Marty Richardson wanted to know more about his culture. He grew up with his family in Maryland, a ways removed from the Haliwa-Saponi Indian Tribe in North Carolina to which he is a member.
“We had moved up to Baltimore for my parents to find jobs and things like that. And so a lot of times people would ask me: who I am, what I am. When you come into processes like that, and folks kind of questioning who you are, you really take a look at yourself and say: Well, what do I know about myself?”
Those questions about his identity prompted Richardson to find out more about the Haliwa-Saponi people, based in Halifax and Warren Counties. He made his parents drive him to libraries around Washington D.C. and to the National Anthropological Archives at the Smithsonian Institution.
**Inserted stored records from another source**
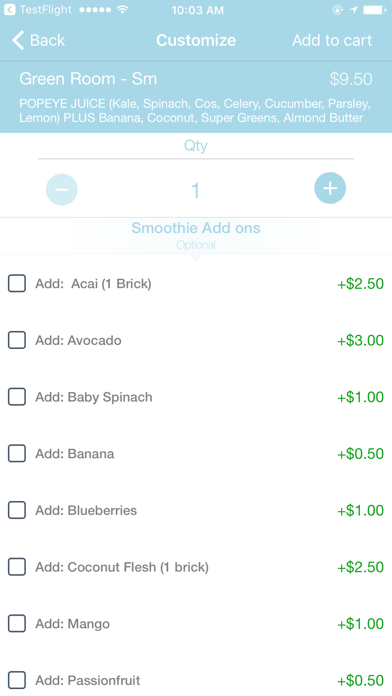Tap Add to cart in the header
Image resolution: width=392 pixels, height=696 pixels.
coord(332,40)
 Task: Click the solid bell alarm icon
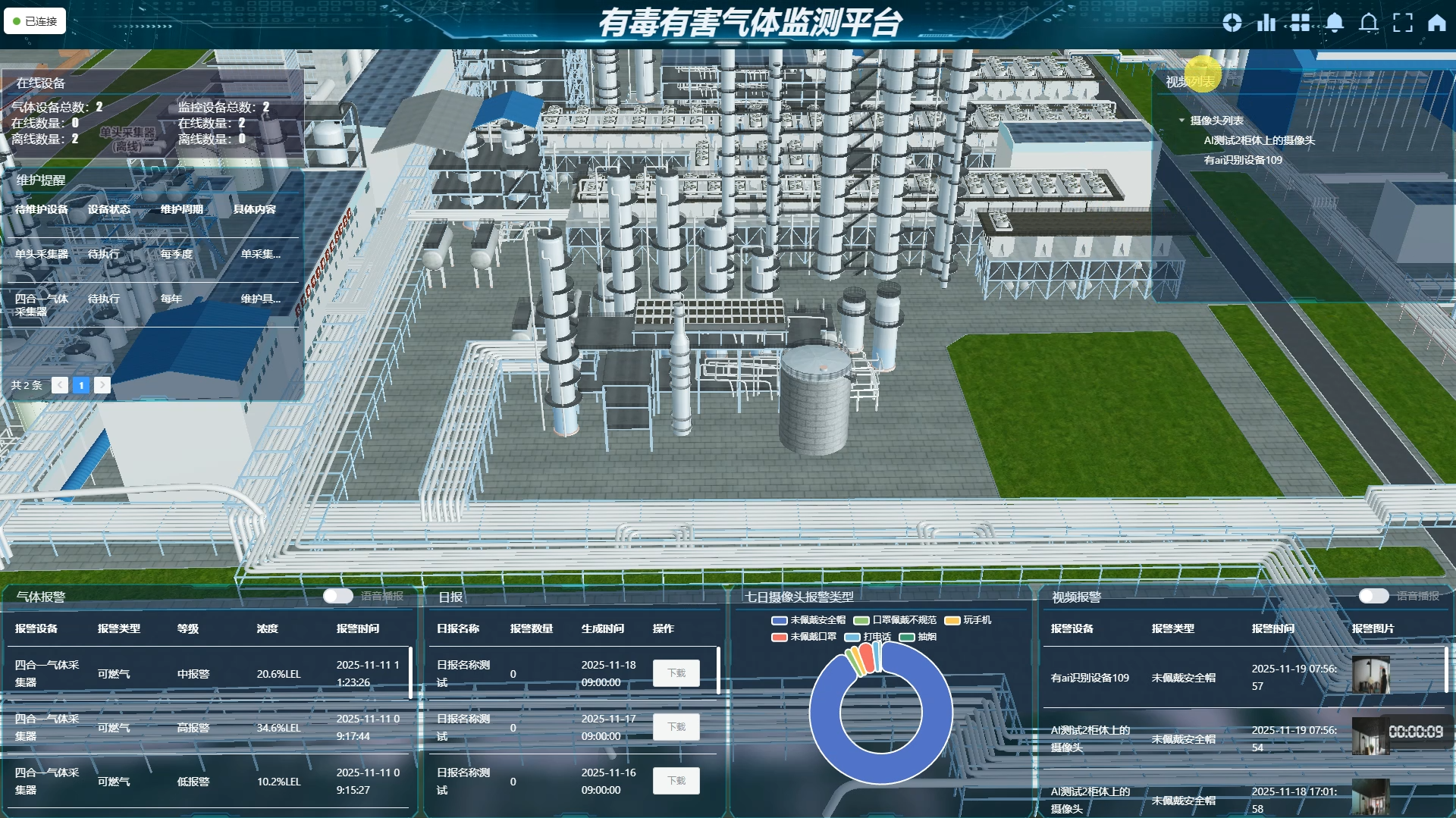point(1335,23)
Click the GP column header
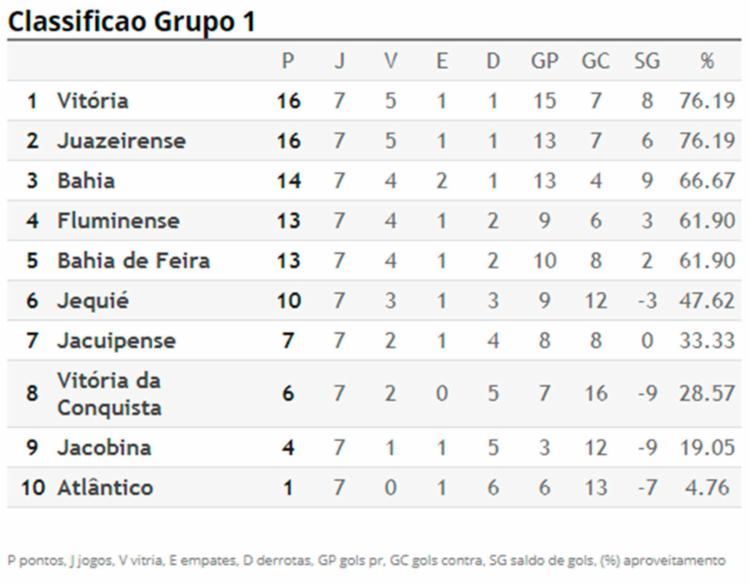Screen dimensions: 750x585 coord(545,61)
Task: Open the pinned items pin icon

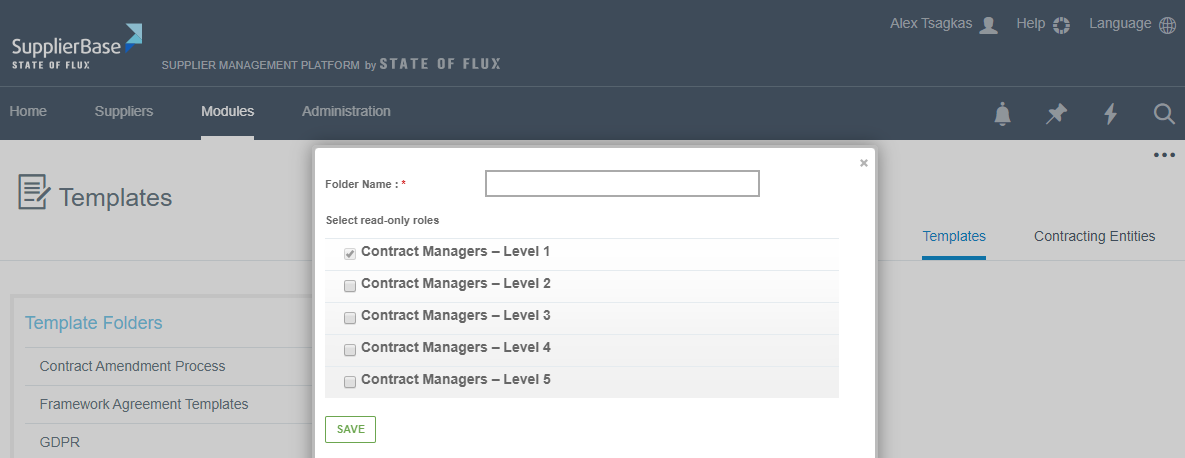Action: pyautogui.click(x=1056, y=114)
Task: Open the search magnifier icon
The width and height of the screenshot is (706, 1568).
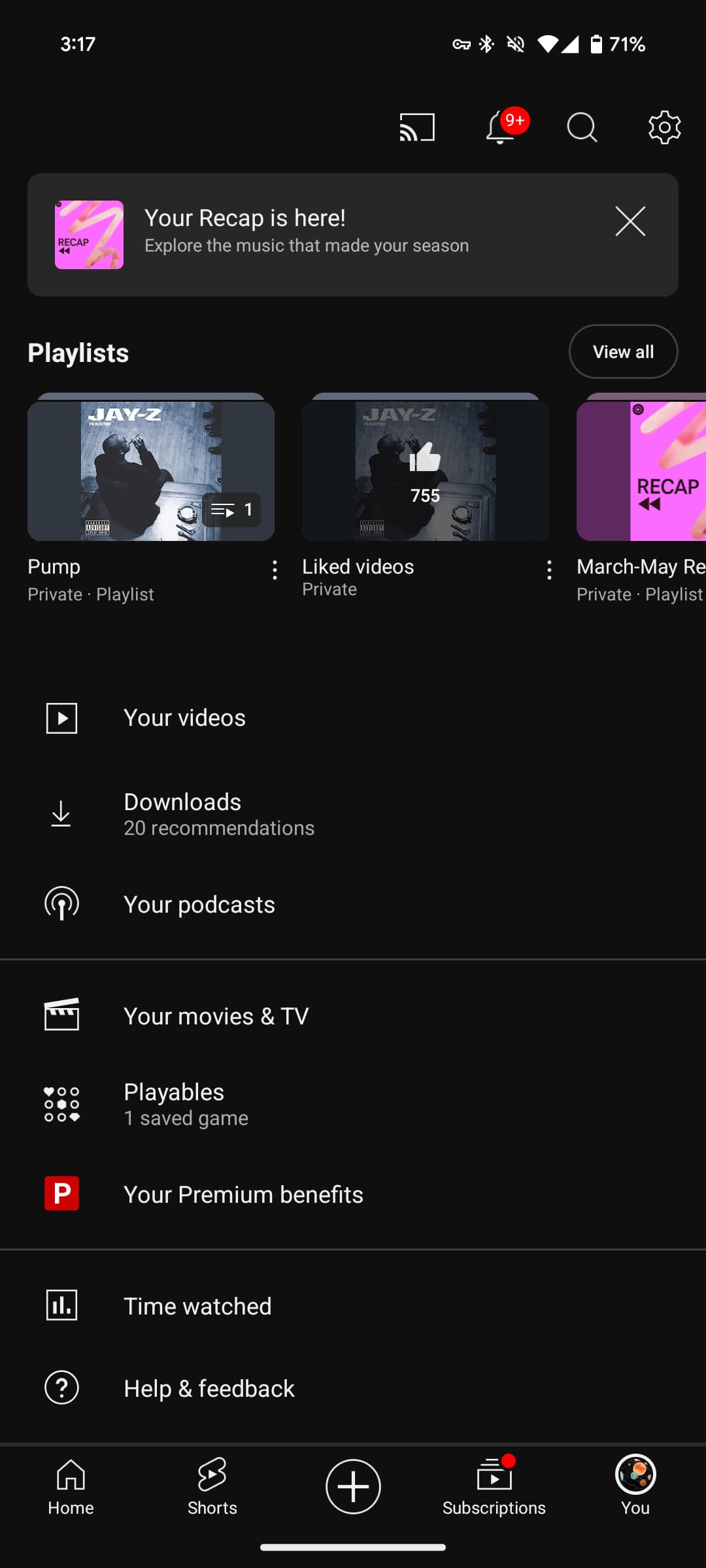Action: coord(582,127)
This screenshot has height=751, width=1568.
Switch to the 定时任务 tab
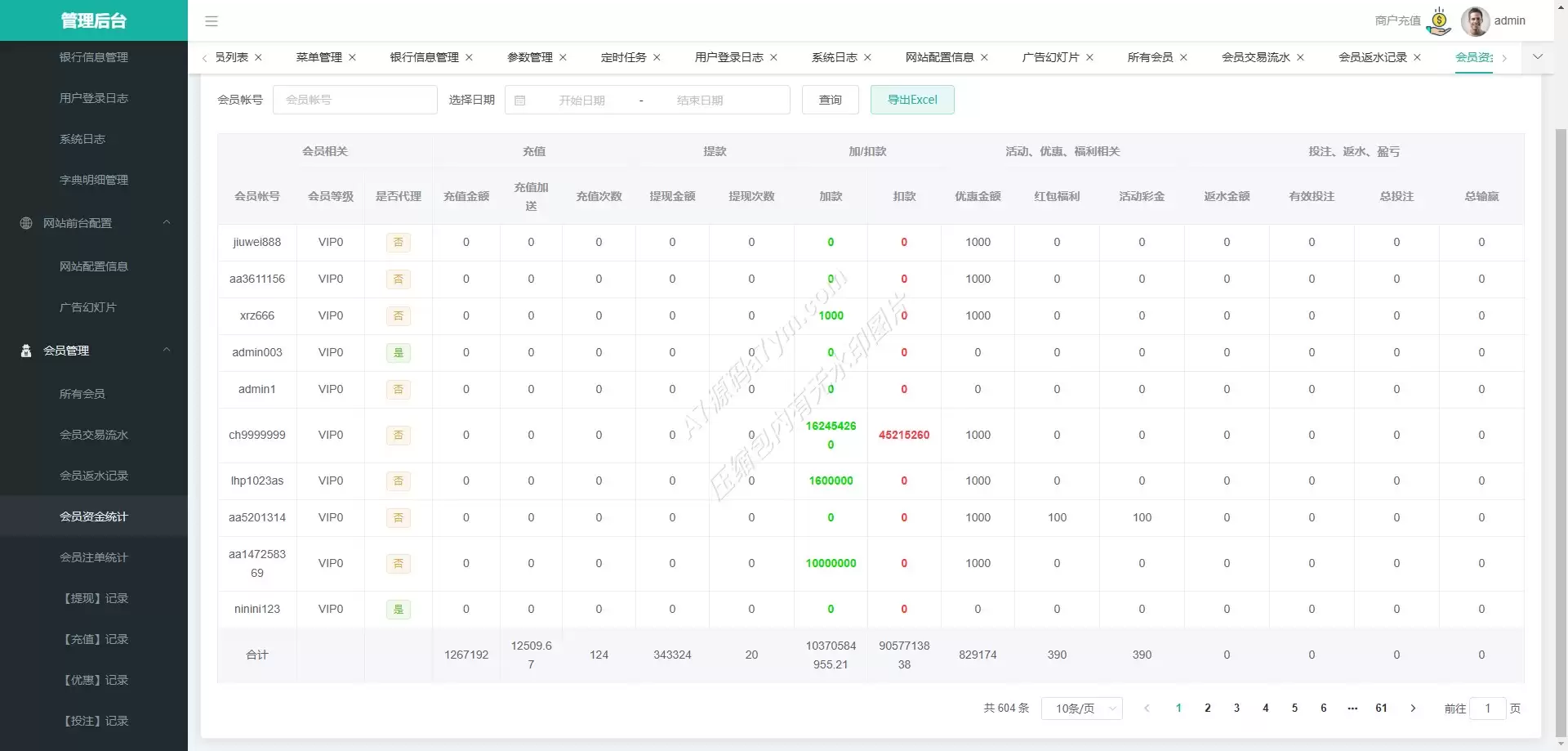623,57
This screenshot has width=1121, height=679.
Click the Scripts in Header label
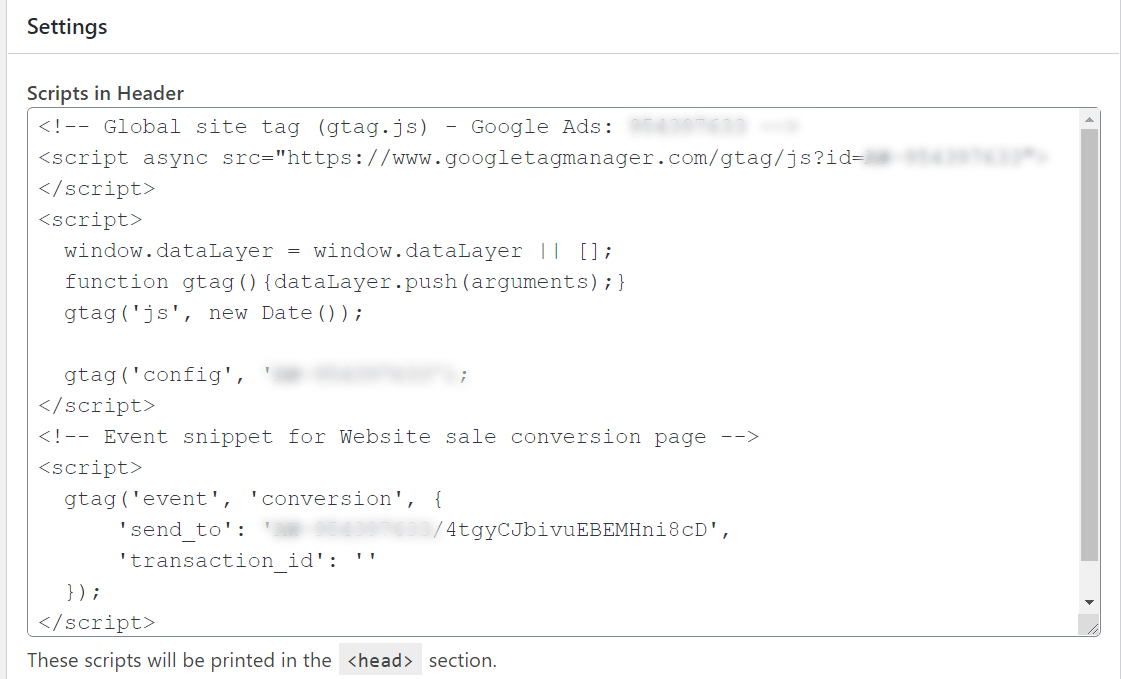coord(105,93)
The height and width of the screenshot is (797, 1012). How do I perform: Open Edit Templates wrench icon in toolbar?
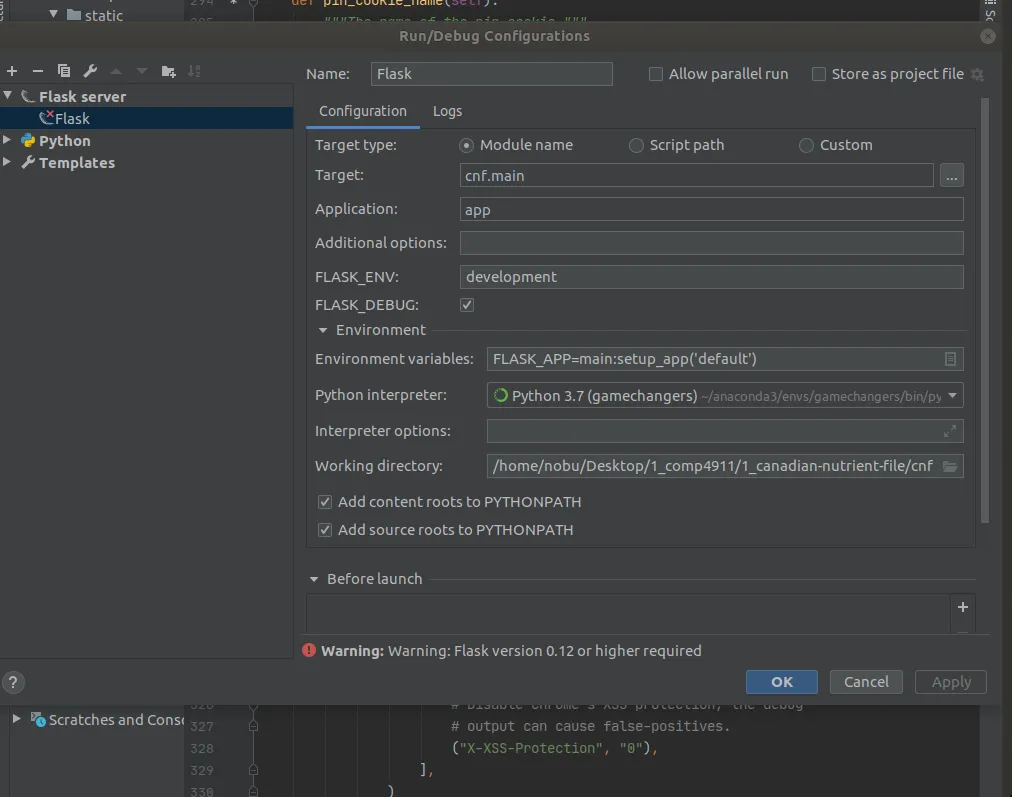point(90,71)
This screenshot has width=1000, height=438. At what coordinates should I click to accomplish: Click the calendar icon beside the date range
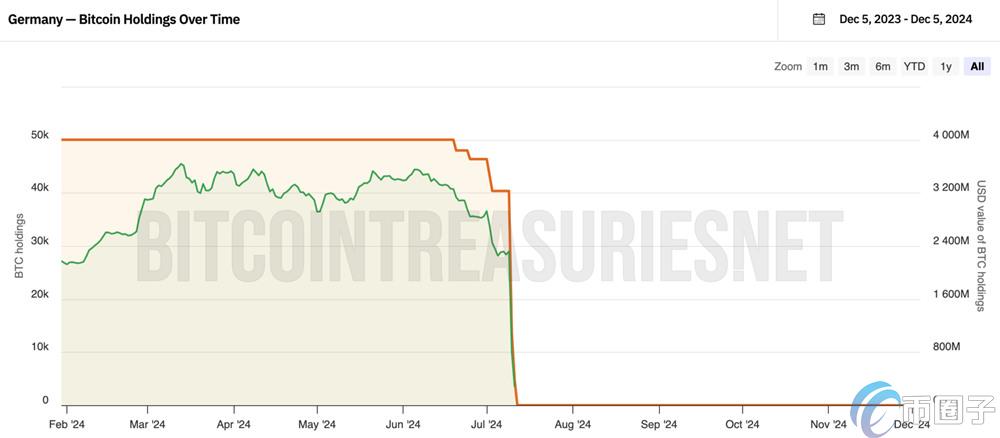tap(819, 19)
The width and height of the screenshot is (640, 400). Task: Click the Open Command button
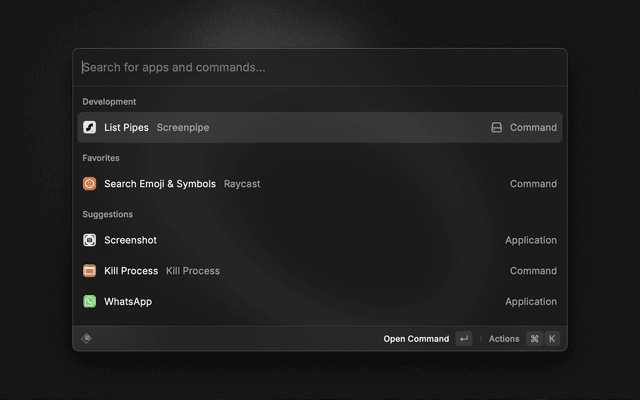coord(416,339)
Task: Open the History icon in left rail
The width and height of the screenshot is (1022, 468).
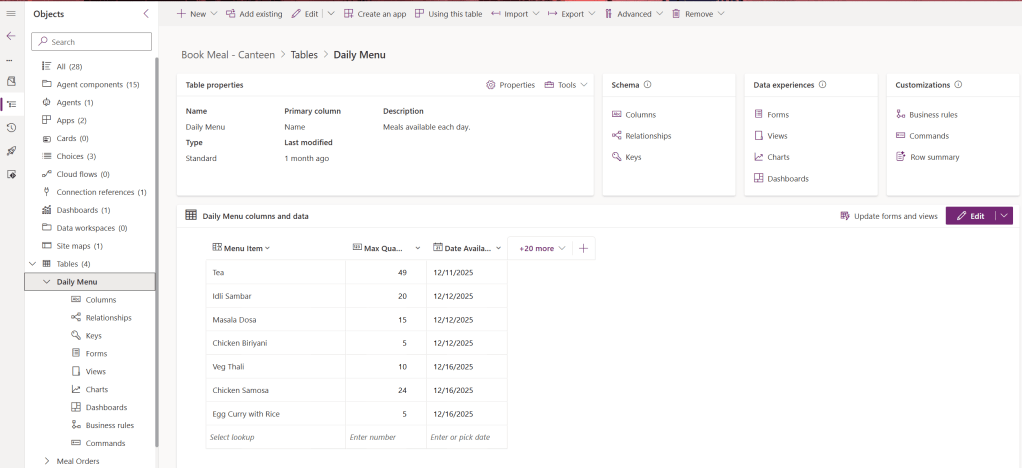Action: 11,127
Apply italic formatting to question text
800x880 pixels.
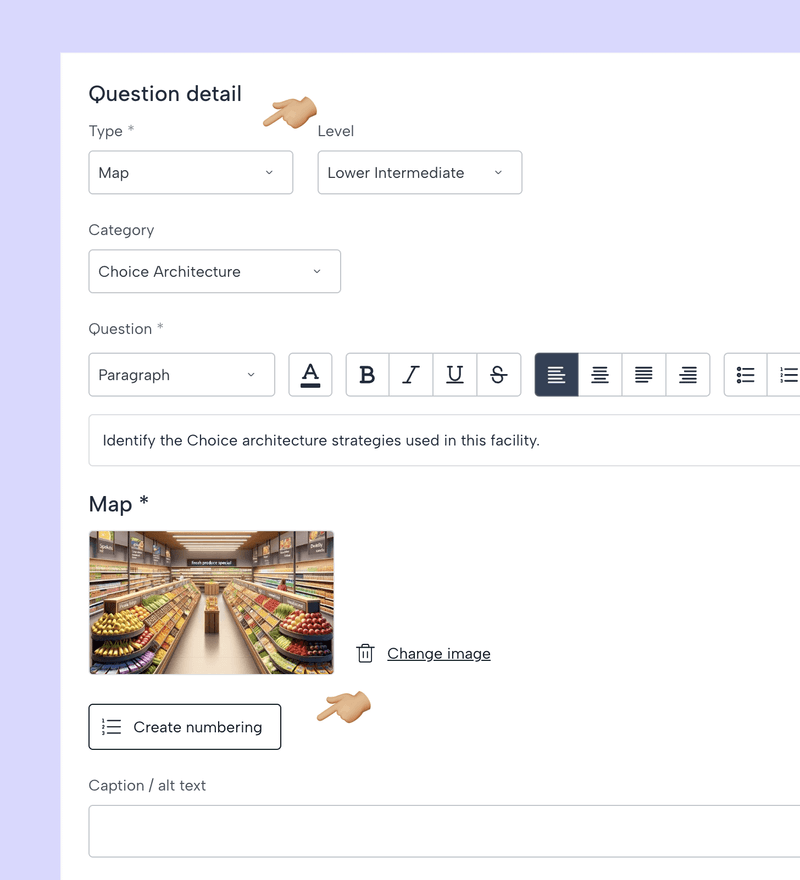pos(411,375)
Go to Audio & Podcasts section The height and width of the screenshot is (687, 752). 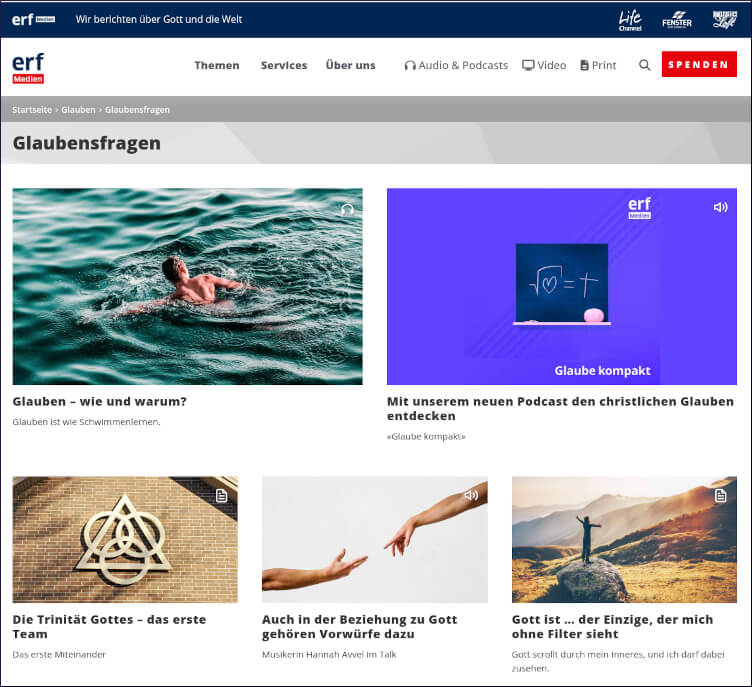coord(456,65)

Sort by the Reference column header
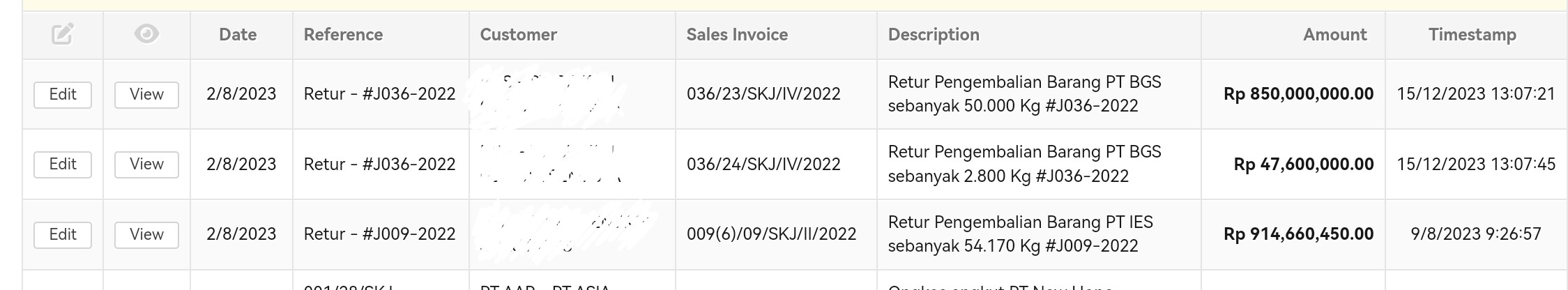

“As a 14-15 year old I started doing research. [I go] to local libraries. I go to local universities and I found the published articles on Tutelo. And that's kind of what set me off,” says Richardson.
Marty emerged from those dusty library stacks with a discovery: his ancestors once spoke a language that had nearly disappeared in the 1700s.
The Tutelo-Saponi language belongs to the Siouan language family. Richardson theorizes that the language was nearly extinguished when ancestors of the Haliwa-Saponi were relocated to a small six-mile-square reservation called Fort Christanna in the Colony of Virginia. The last known speaker of Tutelo-Saponi is thought to have died in the 1980s.
This newly uncovered knowledge about a historic language became the key for Richardson to feel connected to his distant community. He dived full-force into historic texts and uncovered word lists written in Tutelo-Saponi. Through consultations with linguists he slowly started on what would become a life mission, to bring the Tutelo-Saponi language back.
Today, Richardson is reconstructing, learning, and teaching the language. He is considered one of only a handful of nearly-fluent Tutelo-Saponi speakers in the world. And his efforts and passion have created a foothold for the once dormant language. Within the Haliwa-Saponi Tribe, you might catch a ceremonial prayer delivered in the Tutelo-Saponi language. Or, you may hear the language in the songs of the Stoney Creek Singers, Richardson’s drum group.
“We started Stoney Creek in 1993, and we've probably composed I'd say maybe 500 songs or more in the language. And then from that we have other drum groups too that have adopted that, or [people] from our tribe or even from other tribes that have used that language in their songs. And so I would say that there are probably 800 songs out here that are in the language.”
But the fight to bring a language back from near-extinction can be a lonely job. Anna Louisa Daigneault, the program director of Living Tongues Institute for Endangered Languages recognizes the work involved in saving a language.
“It might come down to just a very small number of dedicated individuals in the community, often teachers and some really passionate students who are really carrying the burden for everybody,” says Daigneault.
Despite the workload, the rewards can be extensive. A language may strengthen a community and draw important historic connections.
“It's important for the cultural identity of the people themselves the the people of the community who who spoke the language ancestral it to maintain that heritage and create that sense of self and the connection to the past,” says Daigneault.
Richardson recognizes the importance for future generations, and he enlisted some help. He has recruited a millenial-age Haliwa-Saponi Tribe member that he dubs his ‘Padawan’ as his steady apprentice. It is just one way Marty Richardson is working to ensure his people's ancestral tongue persists.
“We have to do something to keep our language alive,” says Richardson.